A Paired Testing Protocol for Batch-Conditioned Refusal Robustness in LLM Serving

Conference: ICML2026
arXiv: 2605.27763
Code: No public code available (code repository not provided in cache)
Area: LLM Safety / LLM Evaluation / Inference Serving Robustness
Keywords: Refusal Robustness, Batch Inference, vLLM, Paired Testing, Safety Evaluation

TL;DR

This paper treats batch conditions in LLM serving as treatment variables for safety evaluation. It proposes a testing protocol consisting of paired comparisons between safety prompts and capability controls, human/scorer correction, cross-model expansion, continuous batching composition, and batch-invariant kernel ablation. The conclusion is that refusal flips are real but infrequent, model-specific, and dependent on the specific serving stack.

Background & Motivation

Background: LLM safety evaluation typically fixes the inference serving configuration and then measures whether the model refuses harmful requests, exhibits over-refusal, or maintains capability performance. The serving system side focuses on the impact of batch size, continuous batching, KV cache, scheduling, and kernels on throughput/latency, rarely incorporating these system variables as safety evaluation conditions.

Limitations of Prior Work: If the same prompt yields different outputs when requested individually, in a synchronous batch, or via a continuous batching scheduler, traditional evaluations are likely to miss these discrepancies. More troublesome is that output changes do not necessarily equate to safety issues: they might be general text instability or may happen to cross the refusal/compliance boundary. Simply reporting that "batching changes output" is insufficient; it is necessary to distinguish between safety label changes and general capability label changes.

Key Challenge: Batching is a common performance optimization in production serving, yet it alters execution ordering, numerical paths, co-residence, and kernel behavior. If safety evaluation treats it as a background constant, it defaults to the assumption that "refusal behavior under a single request represents behavior under production batch conditions," which is the very hypothesis this paper aims to test.

Goal: The authors do not attempt to prove that batching is universally dangerous but propose a testing protocol that avoids over-interpretation. Under the same prompt and fixed decoding conditions, it compares label changes across different batch conditions. Using capability controls, scorer correction, cross-model validation, and kernel ablation, it distinguishes real low-frequency refusal flips from measurement noise.

Key Insight: The paper defines the batch condition as a treatment variable and the evaluation unit as a conditioned row, i.e., "the paired results of the same prompt under two or more serving conditions." This row-level pairing is more sensitive than aggregate refusal rate statistics and is better suited for discovering boundary samples.

Core Idea: Transition refusal robustness evaluation from "scoring under a fixed serving configuration" to "paired intervention testing on real serving batch conditions," reporting low-frequency findings, generalization corrections, and mechanism ablations in layers.

Method

Ours does not propose a new model training method but rather a safety evaluation protocol and four layers of evidence.
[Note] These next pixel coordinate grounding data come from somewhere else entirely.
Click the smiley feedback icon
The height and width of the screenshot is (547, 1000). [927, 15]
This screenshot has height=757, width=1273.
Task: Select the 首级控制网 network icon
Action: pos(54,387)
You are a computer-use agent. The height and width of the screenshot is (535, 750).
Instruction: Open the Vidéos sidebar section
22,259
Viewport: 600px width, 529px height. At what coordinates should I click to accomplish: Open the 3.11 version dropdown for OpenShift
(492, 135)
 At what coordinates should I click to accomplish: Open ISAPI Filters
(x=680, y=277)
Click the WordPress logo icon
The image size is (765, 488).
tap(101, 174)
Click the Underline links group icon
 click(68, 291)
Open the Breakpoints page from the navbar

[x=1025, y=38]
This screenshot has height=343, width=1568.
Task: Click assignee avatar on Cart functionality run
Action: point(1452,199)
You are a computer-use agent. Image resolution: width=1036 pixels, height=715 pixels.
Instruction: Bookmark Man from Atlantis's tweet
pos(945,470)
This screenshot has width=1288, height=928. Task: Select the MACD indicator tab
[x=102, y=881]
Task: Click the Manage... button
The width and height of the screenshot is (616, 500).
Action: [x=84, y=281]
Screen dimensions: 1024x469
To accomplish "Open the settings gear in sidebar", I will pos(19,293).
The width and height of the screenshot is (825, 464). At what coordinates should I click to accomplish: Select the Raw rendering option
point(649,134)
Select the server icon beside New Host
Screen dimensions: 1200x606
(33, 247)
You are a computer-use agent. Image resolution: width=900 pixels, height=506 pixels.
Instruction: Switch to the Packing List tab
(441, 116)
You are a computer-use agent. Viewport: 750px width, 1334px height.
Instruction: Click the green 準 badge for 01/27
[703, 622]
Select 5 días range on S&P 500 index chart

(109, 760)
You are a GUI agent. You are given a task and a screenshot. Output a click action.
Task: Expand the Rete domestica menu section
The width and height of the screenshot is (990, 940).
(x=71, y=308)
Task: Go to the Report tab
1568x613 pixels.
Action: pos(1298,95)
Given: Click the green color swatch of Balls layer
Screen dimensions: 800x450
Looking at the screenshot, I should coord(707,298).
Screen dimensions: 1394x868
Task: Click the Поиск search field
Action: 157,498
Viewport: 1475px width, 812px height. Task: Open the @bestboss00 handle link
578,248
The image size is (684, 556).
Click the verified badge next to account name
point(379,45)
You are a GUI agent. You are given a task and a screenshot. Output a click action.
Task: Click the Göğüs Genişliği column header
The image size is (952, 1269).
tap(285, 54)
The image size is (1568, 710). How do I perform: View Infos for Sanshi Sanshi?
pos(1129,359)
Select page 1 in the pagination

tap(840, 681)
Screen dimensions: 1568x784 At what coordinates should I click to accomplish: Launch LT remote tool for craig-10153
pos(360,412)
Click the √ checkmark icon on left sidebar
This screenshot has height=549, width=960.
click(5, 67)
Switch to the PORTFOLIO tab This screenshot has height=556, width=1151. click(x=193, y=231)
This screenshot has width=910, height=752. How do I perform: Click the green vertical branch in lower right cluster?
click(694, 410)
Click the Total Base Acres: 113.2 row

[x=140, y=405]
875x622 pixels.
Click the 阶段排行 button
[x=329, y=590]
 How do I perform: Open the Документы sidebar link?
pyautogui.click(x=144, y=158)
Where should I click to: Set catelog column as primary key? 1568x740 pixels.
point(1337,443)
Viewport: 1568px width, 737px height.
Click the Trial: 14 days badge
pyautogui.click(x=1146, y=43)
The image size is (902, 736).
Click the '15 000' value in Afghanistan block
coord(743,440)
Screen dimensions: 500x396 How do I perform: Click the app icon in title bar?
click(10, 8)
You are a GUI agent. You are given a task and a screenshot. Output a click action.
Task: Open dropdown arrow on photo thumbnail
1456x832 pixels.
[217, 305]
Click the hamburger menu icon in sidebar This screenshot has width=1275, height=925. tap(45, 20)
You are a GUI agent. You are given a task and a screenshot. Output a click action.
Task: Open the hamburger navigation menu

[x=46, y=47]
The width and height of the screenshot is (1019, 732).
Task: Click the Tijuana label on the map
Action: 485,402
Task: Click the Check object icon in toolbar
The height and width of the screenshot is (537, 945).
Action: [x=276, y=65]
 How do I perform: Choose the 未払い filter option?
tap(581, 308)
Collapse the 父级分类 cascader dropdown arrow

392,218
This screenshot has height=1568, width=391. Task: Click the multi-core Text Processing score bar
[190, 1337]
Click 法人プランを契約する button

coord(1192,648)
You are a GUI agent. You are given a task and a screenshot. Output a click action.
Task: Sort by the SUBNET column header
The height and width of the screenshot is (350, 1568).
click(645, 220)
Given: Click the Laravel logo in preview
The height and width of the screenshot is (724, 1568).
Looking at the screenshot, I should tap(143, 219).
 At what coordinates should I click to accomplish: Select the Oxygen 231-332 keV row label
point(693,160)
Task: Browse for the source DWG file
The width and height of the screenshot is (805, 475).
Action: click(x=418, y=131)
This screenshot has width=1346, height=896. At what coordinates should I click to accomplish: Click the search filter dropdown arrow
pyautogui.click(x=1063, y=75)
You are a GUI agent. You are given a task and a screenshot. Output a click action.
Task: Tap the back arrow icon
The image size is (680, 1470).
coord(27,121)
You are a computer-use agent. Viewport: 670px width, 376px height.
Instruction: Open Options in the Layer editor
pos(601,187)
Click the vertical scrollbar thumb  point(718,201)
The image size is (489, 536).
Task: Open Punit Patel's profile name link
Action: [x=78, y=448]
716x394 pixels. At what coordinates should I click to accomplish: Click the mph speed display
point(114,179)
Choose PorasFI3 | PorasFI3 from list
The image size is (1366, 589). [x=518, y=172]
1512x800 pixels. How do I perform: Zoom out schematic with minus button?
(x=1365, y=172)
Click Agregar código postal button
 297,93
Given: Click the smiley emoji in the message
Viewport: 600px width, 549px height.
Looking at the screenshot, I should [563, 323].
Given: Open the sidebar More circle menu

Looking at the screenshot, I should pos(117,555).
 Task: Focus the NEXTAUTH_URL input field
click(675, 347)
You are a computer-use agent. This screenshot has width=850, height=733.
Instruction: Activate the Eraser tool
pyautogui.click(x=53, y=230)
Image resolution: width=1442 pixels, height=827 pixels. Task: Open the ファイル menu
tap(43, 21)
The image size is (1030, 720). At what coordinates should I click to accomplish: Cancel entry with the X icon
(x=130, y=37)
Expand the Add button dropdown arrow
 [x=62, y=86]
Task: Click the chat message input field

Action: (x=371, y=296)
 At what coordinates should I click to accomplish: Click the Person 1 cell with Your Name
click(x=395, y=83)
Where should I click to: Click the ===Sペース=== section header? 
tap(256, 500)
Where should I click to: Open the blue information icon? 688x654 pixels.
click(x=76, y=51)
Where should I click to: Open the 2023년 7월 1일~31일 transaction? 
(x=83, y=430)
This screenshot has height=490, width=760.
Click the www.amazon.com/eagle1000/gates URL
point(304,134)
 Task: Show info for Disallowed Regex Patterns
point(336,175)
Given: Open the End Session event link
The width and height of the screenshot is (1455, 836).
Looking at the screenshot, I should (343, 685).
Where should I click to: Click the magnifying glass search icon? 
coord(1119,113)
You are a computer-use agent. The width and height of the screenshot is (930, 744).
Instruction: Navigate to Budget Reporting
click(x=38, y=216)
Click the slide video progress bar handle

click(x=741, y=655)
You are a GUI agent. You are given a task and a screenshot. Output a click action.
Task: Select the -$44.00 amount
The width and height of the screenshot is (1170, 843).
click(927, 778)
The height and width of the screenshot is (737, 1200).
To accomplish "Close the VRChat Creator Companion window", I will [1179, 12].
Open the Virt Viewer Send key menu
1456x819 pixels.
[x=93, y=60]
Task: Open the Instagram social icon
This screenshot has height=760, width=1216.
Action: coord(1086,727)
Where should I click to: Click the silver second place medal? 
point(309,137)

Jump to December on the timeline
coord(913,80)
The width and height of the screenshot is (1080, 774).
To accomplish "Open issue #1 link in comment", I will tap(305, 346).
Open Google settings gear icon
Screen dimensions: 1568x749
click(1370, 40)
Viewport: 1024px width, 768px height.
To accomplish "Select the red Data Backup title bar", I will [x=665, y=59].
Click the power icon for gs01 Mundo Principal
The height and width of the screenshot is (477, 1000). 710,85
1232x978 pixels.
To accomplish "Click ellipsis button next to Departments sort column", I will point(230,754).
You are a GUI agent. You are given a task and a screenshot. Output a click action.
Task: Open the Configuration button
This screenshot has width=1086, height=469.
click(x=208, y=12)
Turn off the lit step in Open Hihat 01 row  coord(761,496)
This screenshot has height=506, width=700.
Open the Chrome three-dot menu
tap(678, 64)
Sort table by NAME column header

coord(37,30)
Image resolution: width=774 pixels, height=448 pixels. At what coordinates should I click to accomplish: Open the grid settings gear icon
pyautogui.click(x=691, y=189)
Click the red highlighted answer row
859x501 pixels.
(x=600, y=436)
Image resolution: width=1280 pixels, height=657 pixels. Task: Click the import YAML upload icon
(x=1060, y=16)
The logic is to first discover batch-conditioned refusal flips via local perturbation studies, then use a larger set of models to check if the signal generalizes, followed by continuous batching composition tests to see if multi-tenant co-batching poses extra risks, and finally execute mechanism ablation using batch-invariant kernels.

Overall Architecture

The input consists of a set of safety prompts, capability control prompts, models, and serving conditions. The output is not a single safety score but flip rates, directions, corrected true flip proportions, cross-model heterogeneity, composition effects, and kernel ablation results organized by research layer.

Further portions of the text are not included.